» **DATA TO EXAMINE**
-- Opening Marker --

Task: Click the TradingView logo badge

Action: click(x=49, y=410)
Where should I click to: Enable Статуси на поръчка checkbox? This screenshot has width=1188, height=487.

-- Closing Marker --
-- Opening Marker --

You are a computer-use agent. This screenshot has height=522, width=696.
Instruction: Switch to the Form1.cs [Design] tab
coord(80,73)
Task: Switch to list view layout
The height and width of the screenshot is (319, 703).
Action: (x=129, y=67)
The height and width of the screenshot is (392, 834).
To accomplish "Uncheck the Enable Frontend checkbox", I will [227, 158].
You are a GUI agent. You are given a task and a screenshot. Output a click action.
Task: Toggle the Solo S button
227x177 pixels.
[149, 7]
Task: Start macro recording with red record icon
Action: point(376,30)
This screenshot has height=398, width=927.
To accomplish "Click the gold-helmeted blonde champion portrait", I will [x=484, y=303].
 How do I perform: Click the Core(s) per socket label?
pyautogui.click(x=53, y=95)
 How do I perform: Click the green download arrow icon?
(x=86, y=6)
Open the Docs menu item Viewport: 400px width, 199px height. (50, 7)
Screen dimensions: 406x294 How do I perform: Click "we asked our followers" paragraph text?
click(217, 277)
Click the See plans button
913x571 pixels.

-- Closing Marker --

» **DIRECTIONS**
Your answer should be the lines of the material above that include "agent".

» **SOLUTION BELOW**
You are a computer-use agent. This screenshot has height=522, width=696.
You are a GUI agent. You are given a task and a screenshot. Output a click action.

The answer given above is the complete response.